[begin Data for this task]

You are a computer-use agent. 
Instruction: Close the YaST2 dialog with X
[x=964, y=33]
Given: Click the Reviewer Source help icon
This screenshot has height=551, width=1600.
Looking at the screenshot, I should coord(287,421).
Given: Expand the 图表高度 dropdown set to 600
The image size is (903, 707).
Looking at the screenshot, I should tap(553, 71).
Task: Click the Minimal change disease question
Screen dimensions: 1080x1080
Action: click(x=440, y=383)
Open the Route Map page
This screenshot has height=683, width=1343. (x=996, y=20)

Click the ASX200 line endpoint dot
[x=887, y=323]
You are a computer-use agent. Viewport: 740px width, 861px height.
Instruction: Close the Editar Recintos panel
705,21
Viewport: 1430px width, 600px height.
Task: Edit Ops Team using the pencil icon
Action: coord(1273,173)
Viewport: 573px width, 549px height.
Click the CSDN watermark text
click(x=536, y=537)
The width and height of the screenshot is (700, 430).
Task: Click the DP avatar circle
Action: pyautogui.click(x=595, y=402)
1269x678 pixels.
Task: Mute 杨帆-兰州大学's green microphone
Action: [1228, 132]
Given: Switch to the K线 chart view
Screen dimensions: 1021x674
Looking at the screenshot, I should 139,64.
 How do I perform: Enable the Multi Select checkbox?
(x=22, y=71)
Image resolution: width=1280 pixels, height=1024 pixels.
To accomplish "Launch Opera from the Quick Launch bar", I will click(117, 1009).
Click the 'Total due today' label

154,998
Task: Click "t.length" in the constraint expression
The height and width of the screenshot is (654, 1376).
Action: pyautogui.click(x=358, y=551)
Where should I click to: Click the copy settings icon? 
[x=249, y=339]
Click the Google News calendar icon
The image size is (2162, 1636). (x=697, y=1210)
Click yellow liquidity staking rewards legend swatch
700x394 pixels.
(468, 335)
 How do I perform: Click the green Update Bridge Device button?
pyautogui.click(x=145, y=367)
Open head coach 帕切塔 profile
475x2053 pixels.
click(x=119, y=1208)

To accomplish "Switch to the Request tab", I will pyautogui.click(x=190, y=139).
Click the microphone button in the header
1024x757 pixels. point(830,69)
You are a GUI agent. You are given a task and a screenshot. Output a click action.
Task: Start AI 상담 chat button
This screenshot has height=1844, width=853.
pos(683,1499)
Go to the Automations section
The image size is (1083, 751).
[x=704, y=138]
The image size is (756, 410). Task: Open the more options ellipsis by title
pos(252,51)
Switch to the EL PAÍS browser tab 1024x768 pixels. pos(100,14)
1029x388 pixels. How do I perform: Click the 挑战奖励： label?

[end Data for this task]

Task prompt:
Copy the items from the line containing "You are a GUI" through the last one, swapping "Automations" for "Integrations" and keeping everything else the same.

Reply to the exercise:
You are a GUI agent. You are given a task and a screenshot. Output a click action.
Task: Start AI 상담 chat button
This screenshot has height=1844, width=853.
pos(683,1499)
Go to the Integrations section
The image size is (1083, 751).
[x=704, y=138]
The image size is (756, 410). Task: Open the more options ellipsis by title
pos(252,51)
Switch to the EL PAÍS browser tab 1024x768 pixels. pos(100,14)
1029x388 pixels. How do I perform: Click the 挑战奖励： label?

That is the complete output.